Tel député, pris en flagrant délit de triche lors des examens du baccalauréat, fait le tour de l’Hémicycle et distribue des bises à gauche et à droite. Comme si de rien n’était également, un autre élu, interdit de quitter le territoire et ses biens saisis en attendant le verdict de la justice dans une affaire de dilapidation de deniers publics, enchaîne les accolades avec ses pairs à la manière de quelqu’un qui revient de la Omra. Et un troisième, impliqué dans une grave affaire de diffamation visant sa camarade au parti, marche comme un paon vers l’isoloir. La liste des exemples de ce genre est assez longue.
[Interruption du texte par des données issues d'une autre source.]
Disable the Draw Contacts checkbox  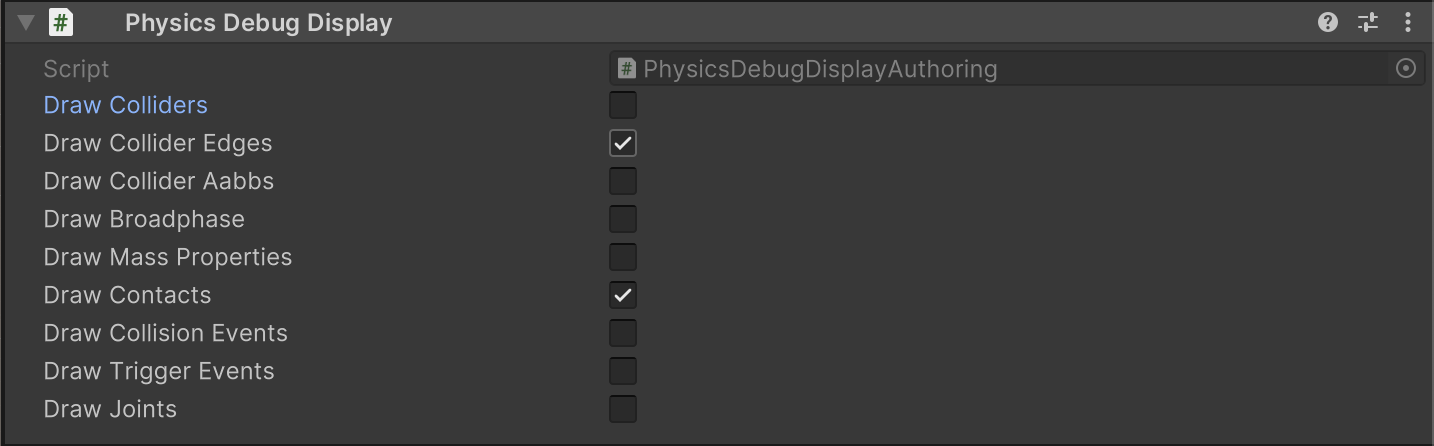click(x=623, y=295)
«La moindre des choses aurait été pour ces élus de se faire discrets ou de carrément s’éclipser en attendant que leur sort soit tranché», commente un parlementaire. Mais rien ne les y oblige. Rien de contraignant, en attendant l’adoption d’une charte éthique demandée au plus haut niveau de l’État.
Une relance royale
Le 17 janvier, à l’occasion du 60ème anniversaire du Parlement, le Roi adressait un message aux élus de la Nation. Le Souverain y insiste sur l’adoption d’un code déontologique pour les parlementaires, de manière à préserver l’image du pouvoir législatif. Cette orientation royale est renouvelée dans le message de félicitations que le Souverain a adressé à Rachid Talbi Alami à l’occasion de sa réélection, le 12 avril, à la présidence de la Chambre des représentants.
C’est qu’il y a urgence. Depuis plusieurs mois, l’actualité politique est défrayée par des scandales impliquant des parlementaires entre trafic de drogues à l’international et dilapidation de deniers publics, faux et usage de faux.
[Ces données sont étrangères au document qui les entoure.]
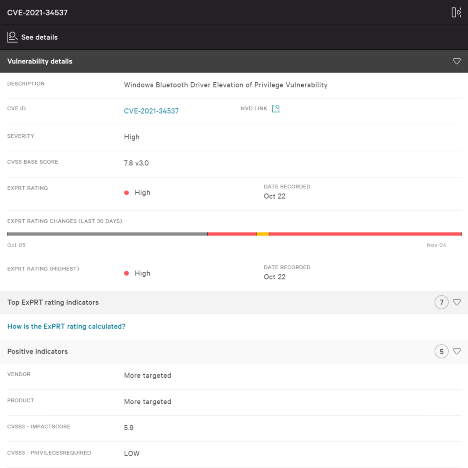468x468 pixels.
Task: Click the gray segment of rating timeline
Action: click(107, 234)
Selon un décompte réalisé par Le360, au moins dix élus de la première chambre manquaient à l’appel à la reprise, le vendredi 12 avril. Et pour une raison très simple: la plupart d’entre eux se trouvent derrière les barreaux, les M’Hamed Karimine, Abdelkader El Boussairi ou encore l’ancien ministre Mohamed Moubdiî.
Une course contre la montre
Que devient alors cette fameuse charte éthique à l’heure où l’institution législative a repris du service? Une source proche de la présidence de la Chambre des représentants se veut rassurante: «les deux chambres du Parlement vont reprendre le travail sur cette charte dans les meilleurs délais, soit dès cette semaine», explique notre source qui affirme que ce chantier a déjà été mis en route dès février dernier.
«Le travail reprendra au niveau de la commission mixte constituée au niveau des bureaux des deux chambres et présidée par Rachid Talbi Alami et Enaâm Miyara», affirme la même source qui relève un atout de taille: cette même commission garde pratiquement les mêmes membres qu’auparavant, puisque le bureau de la Chambre des représentants en a reconduit près de 80% et celui de la deuxième chambre reste le même.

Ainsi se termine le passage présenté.